Biodurability of man-made vitreous fibres (MMVF) is often measured on naked fibres, i.e. fibres devoid of the phenol-urea-formaldehyde (PUF) binder that is sprayed and baked on the commercial product to reduce dustiness and to provide mechanical strength to fibre mats. This simplification of the hazard assessment relies on the assumption that the binder would not actually coat the entire fibre surface, but would occur only at the touching points where two fibres are glued together. We challenged this assumption by using surface analysis by X-ray photoelectron spectroscopy (XPS) and Time-of-Flight Secondary Ion mass spectrometry (ToF-SIMS). We analysed commercial stone wool MMVF sourced from Denmark, United Kingdom and Germany.

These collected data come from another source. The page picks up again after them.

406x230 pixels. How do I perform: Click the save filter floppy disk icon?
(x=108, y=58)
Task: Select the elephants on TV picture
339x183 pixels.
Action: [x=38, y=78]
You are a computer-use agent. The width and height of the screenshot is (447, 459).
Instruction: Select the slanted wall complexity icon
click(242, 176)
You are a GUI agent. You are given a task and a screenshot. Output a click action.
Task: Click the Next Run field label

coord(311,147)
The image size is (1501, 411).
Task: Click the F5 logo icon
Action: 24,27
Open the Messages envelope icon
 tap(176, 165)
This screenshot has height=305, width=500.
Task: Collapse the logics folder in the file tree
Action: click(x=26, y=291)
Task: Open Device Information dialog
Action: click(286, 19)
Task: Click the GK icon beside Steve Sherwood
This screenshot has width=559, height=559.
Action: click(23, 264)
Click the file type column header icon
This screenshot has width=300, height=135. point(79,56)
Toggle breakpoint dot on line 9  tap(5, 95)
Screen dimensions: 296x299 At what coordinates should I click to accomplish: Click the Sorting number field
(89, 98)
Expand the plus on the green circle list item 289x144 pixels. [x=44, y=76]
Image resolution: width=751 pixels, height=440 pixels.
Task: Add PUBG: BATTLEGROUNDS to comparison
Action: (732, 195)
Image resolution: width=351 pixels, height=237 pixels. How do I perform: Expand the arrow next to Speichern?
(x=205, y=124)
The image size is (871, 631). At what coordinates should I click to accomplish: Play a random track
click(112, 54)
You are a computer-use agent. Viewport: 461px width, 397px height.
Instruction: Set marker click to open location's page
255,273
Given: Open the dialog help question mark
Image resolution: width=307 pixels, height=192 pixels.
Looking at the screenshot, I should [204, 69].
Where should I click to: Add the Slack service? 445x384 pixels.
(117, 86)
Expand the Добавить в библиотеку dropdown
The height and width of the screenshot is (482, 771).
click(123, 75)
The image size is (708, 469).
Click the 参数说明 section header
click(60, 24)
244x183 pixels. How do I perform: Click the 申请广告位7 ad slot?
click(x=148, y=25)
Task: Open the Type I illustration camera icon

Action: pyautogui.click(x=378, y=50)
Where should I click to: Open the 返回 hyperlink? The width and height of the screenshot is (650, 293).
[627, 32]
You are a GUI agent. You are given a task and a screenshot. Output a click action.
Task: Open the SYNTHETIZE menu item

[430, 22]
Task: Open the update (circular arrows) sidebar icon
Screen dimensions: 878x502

XPS as well as ToF-SIMS-mapping combined with gas-cluster-ion-sputtering revealed that all mineral fibres investigated show a complete layer of organics over the surface of the fibres with only a few defects: before sputtering, organic components (PUF binder and oils) uniformly cover the spatial structures; only after sputtering, the inorganic components of the stone wool emerge on the visible surfaces. A preferential localisation of PUF binder on fibre-to-fibre touching points or as droplets was not observable. We finally explored the correlation to dissolution rates, but found that total PUF binder content and the experimentally determined thickness of the PUF binder layer are not sufficient to predict dissolution rates, which instead must consider chemical composition and other properties. In summary, none of the investigated stone wool fibre surfaces were uncoated by the PUF binder.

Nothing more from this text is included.